Regarding other control variables, the results show that the income level is significantly and positively correlated with non-life insurance and insurance density (column 2 and 3), which is consistent with the findings in the extant literature (Browne and Kim 1993; Enz 2000; Ward and Zurbruegg 2002; Beck and Webb 2003). The trade openness has a positive effect on the development of life, non-life, and insurance activity in SSA, unlike inflation which evidently has a negative effect on life insurance density. The young dependency ratio and life expectancy have a negative effect on life assurance density, but the effect is insignificant. However, their effects are positive for total insurance density.

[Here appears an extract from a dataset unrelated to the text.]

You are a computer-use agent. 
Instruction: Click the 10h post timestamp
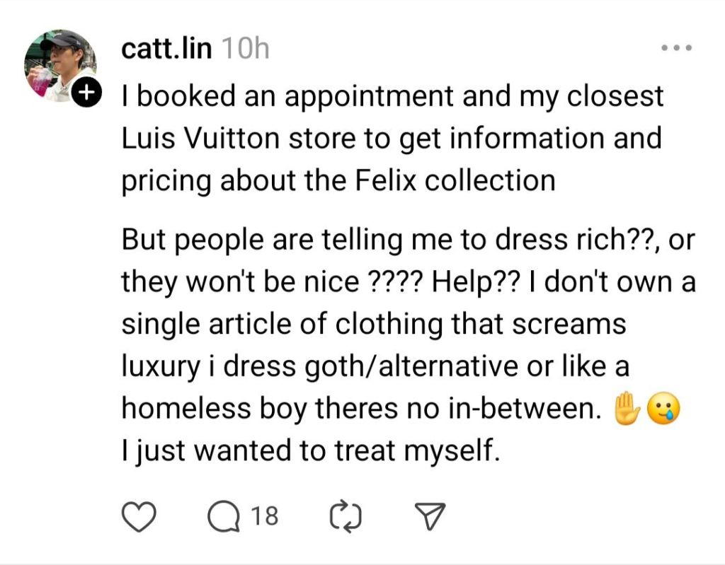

This subsection examines whether country-specific characteristics such as the level of globalization influence the relationship between banking credit and life and non-life insurance activity in SSA. The interaction between real banking credit density and globalization index are included in the model to portray the accentuation role played by globalization. The regression results from the estimation of Eq. (5) are reported in Table 4. Once again, the diagnostic statistics are favourable. As shown in Table 4, the co-integration test of Kao is valid and the Hausman tests do not reject the long-term homogeneity of coefficients, confirming the choice of PMG estimator. Our results support the prediction that the responsiveness of life, non-life, and total insurance activity to banking credit depends on the level of globalization. Indeed, the results show the direct effect of banking credit and indirect effect between banking credit and globalization are significantly positive at the significance level of 5%. Thus, the interaction coefficients between banking credit density and globalization are 0.00062, 0.00038, and 0.00032, respectively, for life insurance density, non-life insurance density, and total insurance density (see Table 4). This suggests that the positive effect of real banking credit density on development of life, non-life, and insurance activity is more pronounced for countries with high level of globalization. Our empirical evidence suggests that globalization contributes materially to banking credit density impact on insurance activities for SSA. These results are consistent with the findings of Chang and Lee (2012) and Lee et al. (2013a, b), which have found that globalization has a positive effect on the development of insurance activity.

Table 4 Conditional effects of banking activity on insurance development

Regarding the control variables, it is clear that the magnitude and the signs of the coefficient estimates are consistent with those of our benchmark regressions in Table 3. Overall, logarithm of GDP per capita and trade openness are positively associated with life, non-life, and total insurance density. Inflation has a negative effect on life insurance density, while young dependency ratio and life expectancy have a positive effect on development of non-life and total insurance activity.

5 Conclusions and implications

The purpose of this study has been to investigate the role of globalization on the bank–insurance relationship for 20 countries of SSA over the period from 1990 to 2017. Thereby, we have used Pooled Mean Group estimator of Pesaran et al. (1999), which considers long-term homogeneity in the behaviour of the insurers across countries while allowing for short-term heterogeneous shocks. On the one hand, the results have shown that the real banking credit density has a positive effect on life insurance and total insurance activity and, on the other hand, this effect of banking credit is accentuated in the countries with more globalization.

As policy implications, economic policies of banking sector development should be used to boost the development of insurance activity services for SSA countries. This is particularly the case in countries which are more integrated in globalization.